At 16 weeks, patients treated with bimekizumab reported greater improvements in both mean spine pain and morning stiffness when compared with placebo. These improvements continued through week 52.
Patients with axial spondyloarthritis (axSpA) treated with bimekizumab who had a high disease burden at baseline had clinically meaningful improvements in symptoms including morning stiffness, fatigue, and spinal pain. These results were discussed in the post hoc analysis “Bimekizumab Treatment Improved Key Patient-Reported Symptoms of Axial Spondyloarthritis Including Spinal Pain, Fatigue, and Morning Stiffness: 52-Week Results from Two Phase 3 Studies.”
Previously, the phase 3 BE MOBILE 1 and BMOBILE 2 trials reported sustained improvements to week 52 in patients with active non-radiographic (nr-) and radiographic axial spondyloarthritis (r-axSpA) receiving the monoclonal IgG1 antibody, bimekizumab.
At the American College of Rheumatology’s 2023 Convergence, held last week in San Diego, California, Philip Mease, MD, clinical professor at the University of Washington School of Medicine and director of Rheumatology Research at the Swedish Medical Center in Seattle, and colleagues, reported on the impact of the drug in this patient population on patient-reported symptoms.1
Both trials included a 16-week double-blind period followed by a 36-week maintenance period. Participants were randomized to receive either subcutaneous bimekizumab 160 mg every 4 weeks (Q4W) or placebo. At week 16, all subjects received bimekizumab.

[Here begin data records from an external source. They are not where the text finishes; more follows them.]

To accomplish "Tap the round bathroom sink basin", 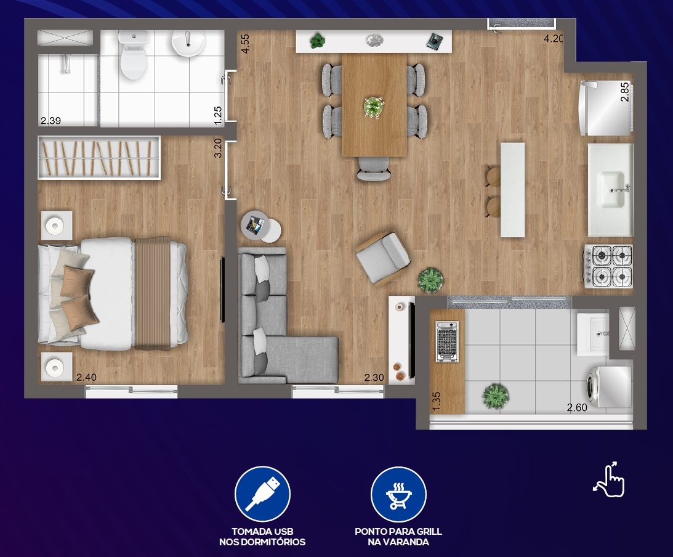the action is coord(188,43).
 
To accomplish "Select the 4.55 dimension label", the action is coord(246,44).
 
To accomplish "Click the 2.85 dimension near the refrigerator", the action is coord(625,91).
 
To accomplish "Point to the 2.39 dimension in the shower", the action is coord(50,121).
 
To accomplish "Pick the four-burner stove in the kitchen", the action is coord(608,266).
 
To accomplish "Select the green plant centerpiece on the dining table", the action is coord(373,106).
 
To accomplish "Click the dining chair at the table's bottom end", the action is coord(374,169).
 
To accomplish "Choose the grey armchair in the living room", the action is coord(383,258).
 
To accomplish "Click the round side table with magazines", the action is coord(260,226).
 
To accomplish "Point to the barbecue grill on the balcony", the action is coord(447,341).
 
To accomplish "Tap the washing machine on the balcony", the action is coord(608,387).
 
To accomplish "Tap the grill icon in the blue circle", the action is coord(398,495).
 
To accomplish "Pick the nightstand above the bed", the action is coord(57,225).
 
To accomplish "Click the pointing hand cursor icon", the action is coord(610,479).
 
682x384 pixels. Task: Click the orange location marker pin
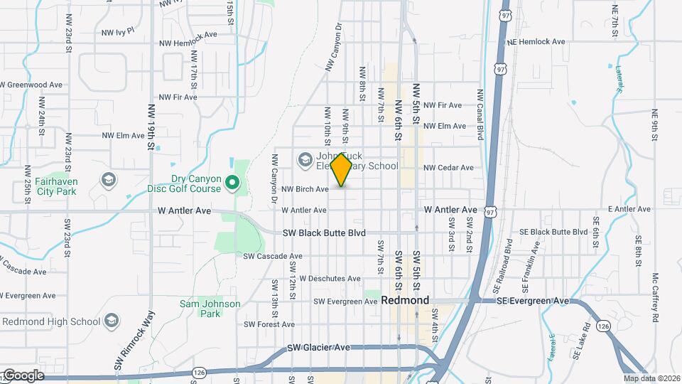point(342,170)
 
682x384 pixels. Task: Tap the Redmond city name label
point(405,300)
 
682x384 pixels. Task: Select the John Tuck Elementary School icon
point(305,159)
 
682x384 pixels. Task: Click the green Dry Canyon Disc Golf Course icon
point(232,185)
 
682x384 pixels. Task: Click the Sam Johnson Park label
point(210,309)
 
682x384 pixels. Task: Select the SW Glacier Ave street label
point(319,348)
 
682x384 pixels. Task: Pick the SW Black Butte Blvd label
point(324,233)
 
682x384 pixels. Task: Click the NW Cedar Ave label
point(448,168)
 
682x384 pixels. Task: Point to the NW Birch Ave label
point(305,189)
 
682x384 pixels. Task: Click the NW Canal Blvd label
point(480,114)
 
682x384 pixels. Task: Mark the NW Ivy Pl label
point(117,32)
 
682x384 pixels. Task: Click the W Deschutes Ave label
point(330,278)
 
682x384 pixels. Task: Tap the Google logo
point(23,375)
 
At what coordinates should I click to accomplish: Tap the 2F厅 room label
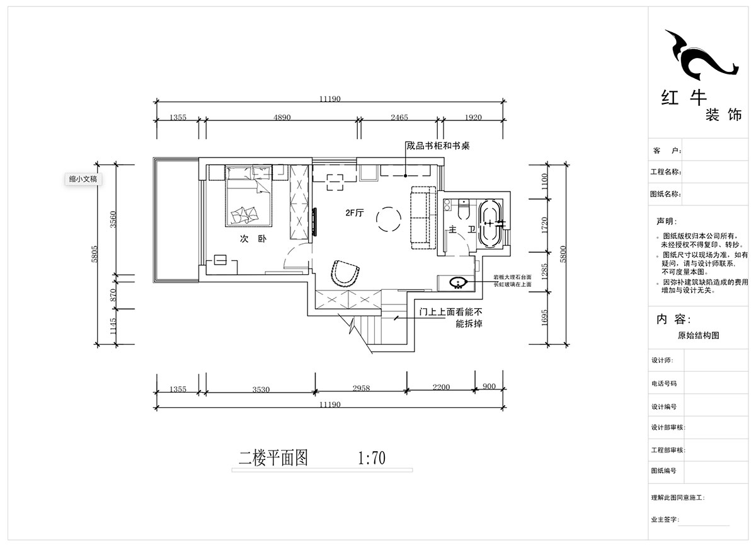(x=355, y=213)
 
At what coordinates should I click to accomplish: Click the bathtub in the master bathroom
(x=490, y=224)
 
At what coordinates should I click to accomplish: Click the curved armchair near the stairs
(x=345, y=272)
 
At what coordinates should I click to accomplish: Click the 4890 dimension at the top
(x=281, y=117)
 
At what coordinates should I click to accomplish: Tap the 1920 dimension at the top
(x=472, y=117)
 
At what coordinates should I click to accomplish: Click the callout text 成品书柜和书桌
(x=438, y=146)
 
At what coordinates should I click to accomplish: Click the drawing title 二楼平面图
(x=273, y=458)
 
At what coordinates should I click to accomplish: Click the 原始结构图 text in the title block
(x=697, y=336)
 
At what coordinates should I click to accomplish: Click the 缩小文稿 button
(x=83, y=179)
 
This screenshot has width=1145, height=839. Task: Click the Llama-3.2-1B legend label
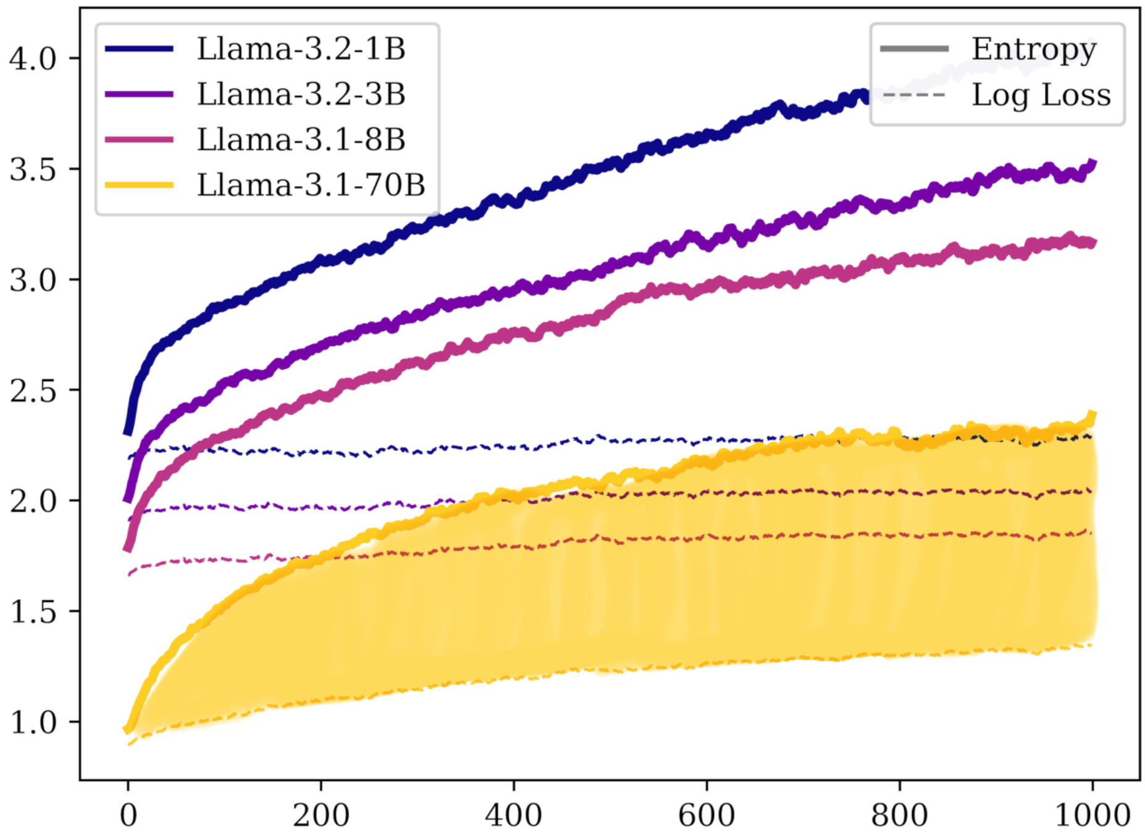point(301,49)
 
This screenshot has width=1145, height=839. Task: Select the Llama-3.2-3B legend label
point(301,95)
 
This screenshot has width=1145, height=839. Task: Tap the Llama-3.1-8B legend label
point(301,140)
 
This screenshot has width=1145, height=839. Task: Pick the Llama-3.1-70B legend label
point(311,185)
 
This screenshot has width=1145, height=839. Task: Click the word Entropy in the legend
point(1034,50)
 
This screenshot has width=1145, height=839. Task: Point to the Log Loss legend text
point(1041,95)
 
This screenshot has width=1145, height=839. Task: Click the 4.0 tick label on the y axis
point(32,59)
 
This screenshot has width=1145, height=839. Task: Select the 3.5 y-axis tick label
point(32,169)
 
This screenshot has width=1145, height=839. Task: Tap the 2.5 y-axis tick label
point(32,390)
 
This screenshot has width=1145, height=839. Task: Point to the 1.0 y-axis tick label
point(32,722)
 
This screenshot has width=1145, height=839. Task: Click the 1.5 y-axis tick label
point(32,612)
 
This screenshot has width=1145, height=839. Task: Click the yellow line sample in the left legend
point(139,185)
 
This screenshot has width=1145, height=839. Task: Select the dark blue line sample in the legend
point(139,49)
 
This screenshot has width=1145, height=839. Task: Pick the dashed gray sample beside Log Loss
point(914,95)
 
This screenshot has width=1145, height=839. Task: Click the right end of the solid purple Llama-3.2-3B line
point(1093,164)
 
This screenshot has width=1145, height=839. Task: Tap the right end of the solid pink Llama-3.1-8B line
point(1093,243)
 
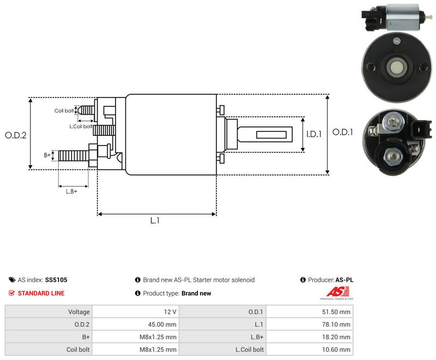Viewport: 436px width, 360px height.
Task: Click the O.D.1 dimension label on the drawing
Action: coord(343,132)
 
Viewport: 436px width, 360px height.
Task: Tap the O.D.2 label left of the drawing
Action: coord(16,135)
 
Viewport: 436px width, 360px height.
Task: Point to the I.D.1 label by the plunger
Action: coord(314,134)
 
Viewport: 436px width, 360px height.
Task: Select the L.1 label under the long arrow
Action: coord(155,220)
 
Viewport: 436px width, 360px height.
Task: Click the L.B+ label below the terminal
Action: coord(71,191)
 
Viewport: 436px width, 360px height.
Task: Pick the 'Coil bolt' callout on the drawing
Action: coord(64,111)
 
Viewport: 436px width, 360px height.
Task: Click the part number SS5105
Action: coord(56,280)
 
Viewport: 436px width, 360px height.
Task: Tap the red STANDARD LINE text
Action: coord(41,293)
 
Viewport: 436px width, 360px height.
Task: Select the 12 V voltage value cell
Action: coord(136,312)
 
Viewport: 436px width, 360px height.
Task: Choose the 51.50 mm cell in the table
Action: coord(310,312)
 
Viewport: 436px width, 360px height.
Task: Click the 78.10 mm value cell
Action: coord(310,325)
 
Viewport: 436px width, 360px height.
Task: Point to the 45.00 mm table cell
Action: coord(136,325)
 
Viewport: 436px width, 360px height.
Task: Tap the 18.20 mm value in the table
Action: coord(336,337)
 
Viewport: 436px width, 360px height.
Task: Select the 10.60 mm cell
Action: coord(310,350)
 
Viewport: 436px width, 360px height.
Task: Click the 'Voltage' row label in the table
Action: coord(79,312)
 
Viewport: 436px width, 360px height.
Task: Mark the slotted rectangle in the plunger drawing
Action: coord(271,135)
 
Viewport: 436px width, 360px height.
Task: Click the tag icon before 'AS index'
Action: coord(12,280)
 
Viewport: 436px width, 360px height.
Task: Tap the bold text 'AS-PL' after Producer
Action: coord(344,280)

This presentation focused on mean change from baseline in Functional Assessment of Chronic Illness Therapy (FACIT)-Fatigue scores, nocturnal and total spine pain, and morning stiffness according to Bath Ankylosing Spondylitis Disease Activity Index (BASDAI), as evaluated by the mean of BASDAI questions 5 and 6. The least squares means difference (LSMD) was reported for FACIT-F at week 16. Additionally, the proportion of patients who achieved low levels of pain, defined as the total and nocturnal spinal pain scores of ≤2 and ≤4, respectively, as well as a meaningful improvement in fatigue, defined as a ≥8-point increase from baseline in FACIT-F score, were analyzed post hoc.

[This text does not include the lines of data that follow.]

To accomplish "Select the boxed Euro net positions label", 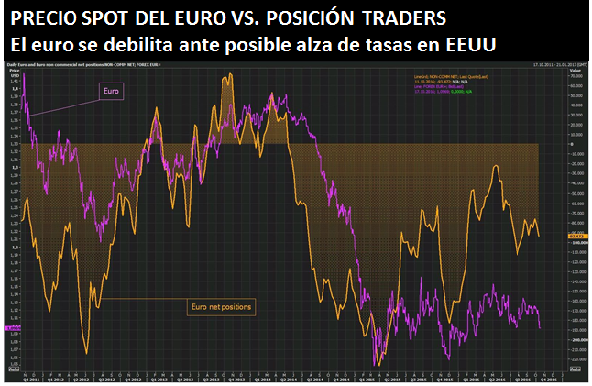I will click(221, 304).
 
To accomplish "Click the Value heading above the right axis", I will click(576, 70).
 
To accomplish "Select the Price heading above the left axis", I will click(13, 70).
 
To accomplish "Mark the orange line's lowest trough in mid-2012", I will click(87, 352).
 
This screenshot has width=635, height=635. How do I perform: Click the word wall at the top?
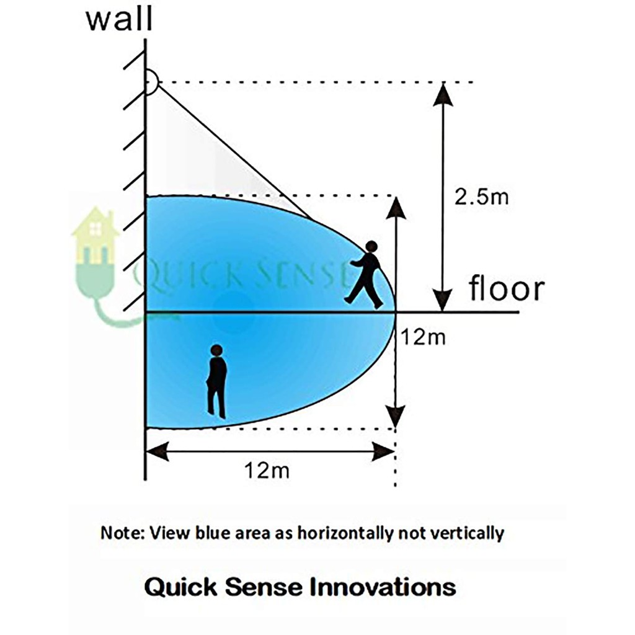click(x=118, y=19)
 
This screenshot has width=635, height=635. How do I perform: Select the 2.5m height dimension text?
click(x=481, y=197)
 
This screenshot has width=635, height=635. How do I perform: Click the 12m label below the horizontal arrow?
click(x=266, y=471)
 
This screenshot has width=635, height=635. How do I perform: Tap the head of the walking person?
click(x=371, y=247)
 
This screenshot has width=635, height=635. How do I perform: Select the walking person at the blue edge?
click(x=366, y=275)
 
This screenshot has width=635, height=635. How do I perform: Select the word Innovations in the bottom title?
click(x=383, y=587)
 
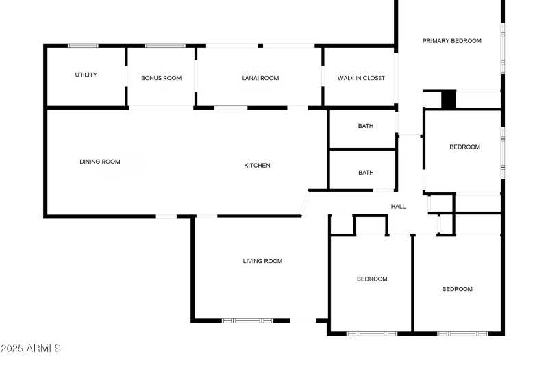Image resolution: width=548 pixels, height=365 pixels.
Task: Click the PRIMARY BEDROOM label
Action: pos(451,41)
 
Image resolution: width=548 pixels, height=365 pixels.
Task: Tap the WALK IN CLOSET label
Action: pos(361,78)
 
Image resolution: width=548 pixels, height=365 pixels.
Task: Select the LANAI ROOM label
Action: pos(260,78)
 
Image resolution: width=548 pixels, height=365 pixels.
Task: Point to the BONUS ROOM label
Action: pos(161,78)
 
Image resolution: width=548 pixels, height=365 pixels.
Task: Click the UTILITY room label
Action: pos(86,75)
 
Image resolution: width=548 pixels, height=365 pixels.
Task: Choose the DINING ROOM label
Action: pos(100,162)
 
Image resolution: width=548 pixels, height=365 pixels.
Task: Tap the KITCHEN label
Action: pos(258,165)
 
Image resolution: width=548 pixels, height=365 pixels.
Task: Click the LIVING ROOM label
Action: pos(262,261)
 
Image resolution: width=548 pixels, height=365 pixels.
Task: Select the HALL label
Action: pos(398,206)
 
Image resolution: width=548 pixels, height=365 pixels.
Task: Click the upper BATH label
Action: pos(366,126)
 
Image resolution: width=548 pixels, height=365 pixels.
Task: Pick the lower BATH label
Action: pos(366,173)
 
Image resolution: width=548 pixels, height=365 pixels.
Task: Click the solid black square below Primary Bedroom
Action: pos(449,99)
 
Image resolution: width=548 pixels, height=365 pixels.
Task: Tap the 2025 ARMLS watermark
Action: pos(31,349)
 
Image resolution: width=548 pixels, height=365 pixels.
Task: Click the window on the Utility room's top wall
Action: pos(83,46)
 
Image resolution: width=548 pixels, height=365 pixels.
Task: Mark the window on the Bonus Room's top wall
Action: pos(164,46)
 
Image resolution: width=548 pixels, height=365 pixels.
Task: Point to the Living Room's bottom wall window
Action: pos(247,320)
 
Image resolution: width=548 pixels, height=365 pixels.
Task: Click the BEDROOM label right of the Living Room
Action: pos(372,279)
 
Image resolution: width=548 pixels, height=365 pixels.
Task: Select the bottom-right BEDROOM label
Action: pos(457,289)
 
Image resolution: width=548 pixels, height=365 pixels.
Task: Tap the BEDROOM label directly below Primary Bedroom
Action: pos(464,147)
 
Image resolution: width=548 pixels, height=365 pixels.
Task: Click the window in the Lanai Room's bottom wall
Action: pos(231,108)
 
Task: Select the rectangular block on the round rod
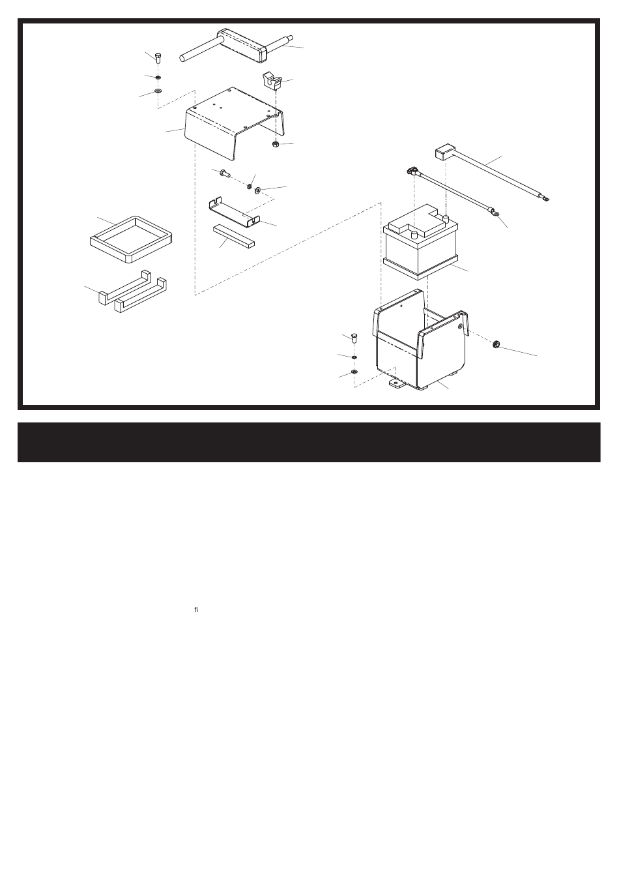242,45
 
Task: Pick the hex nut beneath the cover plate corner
276,144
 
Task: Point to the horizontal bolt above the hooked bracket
225,172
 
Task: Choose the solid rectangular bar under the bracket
234,236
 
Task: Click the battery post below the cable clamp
414,235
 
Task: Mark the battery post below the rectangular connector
446,218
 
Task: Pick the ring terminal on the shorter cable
495,214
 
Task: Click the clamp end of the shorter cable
412,171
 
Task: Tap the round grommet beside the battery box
495,344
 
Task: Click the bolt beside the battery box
354,338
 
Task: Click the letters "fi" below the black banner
196,610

A total of 332 patients with r-axSpA, of which 221 received bimekizumab and 111 received placebo, and 254 patients with nr-axSpA, of which 128 received bimekizumab and 126 received placebo, were included in the analysis. Among both nr-axSpA and r-axSpA groups, 86.6% (n = 220/254) and 89.8% (n = 298/332) of patients completed the entire 52-week period, respectively. Mean baseline scores demonstrated patients had high disease burden.

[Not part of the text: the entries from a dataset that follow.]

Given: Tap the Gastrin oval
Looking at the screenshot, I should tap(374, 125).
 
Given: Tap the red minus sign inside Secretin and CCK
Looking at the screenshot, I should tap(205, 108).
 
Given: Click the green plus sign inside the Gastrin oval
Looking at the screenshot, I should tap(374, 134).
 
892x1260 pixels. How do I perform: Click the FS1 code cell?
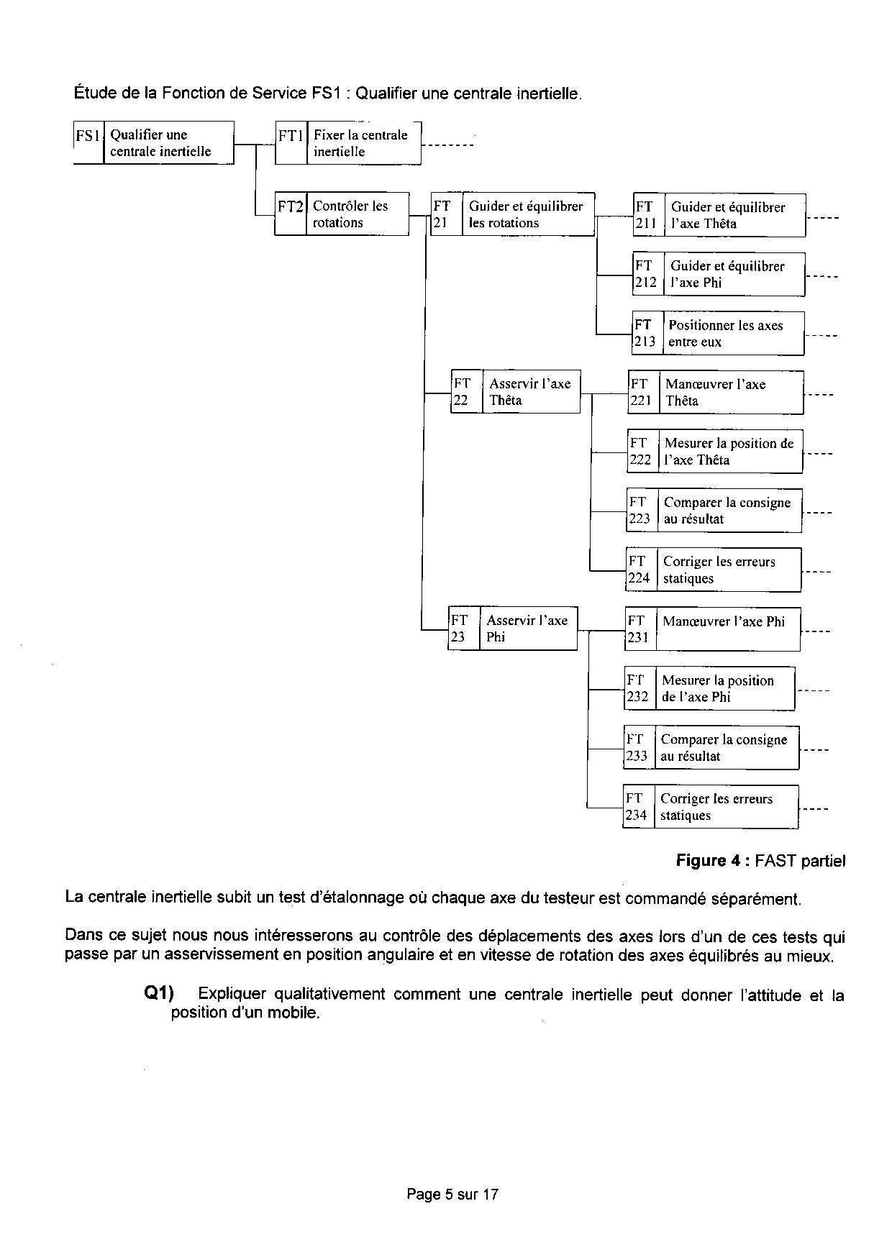pos(88,142)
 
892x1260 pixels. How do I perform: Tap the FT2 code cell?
pos(291,214)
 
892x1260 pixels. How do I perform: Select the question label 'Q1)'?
pos(160,994)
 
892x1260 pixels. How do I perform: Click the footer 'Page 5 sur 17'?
pos(452,1195)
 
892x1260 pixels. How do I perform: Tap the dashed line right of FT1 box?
pos(447,146)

At the 16-week mark, patients treated with bimekizumab reported greater improvements in both mean nocturnal and total spine pain, as well as BASDAI-related morning stiffness when compared with placebo (P <.001). These mean scores were further improved through week 52 in bimekizumab-treatment patients as well as among patients who switched from placebo to bimekizumab at week 16. Interestingly, responses from the switch cohort were comparable to patients who were initially randomized to the treatment arm. Similarly, more patients in the bimekizumab group obtained low nocturnal and total spine scores, of which improvements were comparable across the switch group and those randomized to bimekizumab.
At week 16, patients in the bimekizumab cohort achieved greater improvements in FACIT-F scores compared with placebo (mean change from baseline [CfB]: nr-axSpA: 8.5 vs 3.9; r-axSpA: 8.4 vs 5.0), with similar results among the initial treatment group and those who switched (mean CfB: nr-axSpA: 10.9 vs 9.2; r-axSpA: 9.9 vs 9.5). A higher proportion of patients in the bimekizumab group were able to achieve ≥8-point improvement from baseline when compared with placebo at week 16, which were similar among both groups at week 52.
“These findings emphasize the benefit of bimekizumab on clinical symptoms which are important to pts and have a substantial impact on their daily lives,” investigators concluded.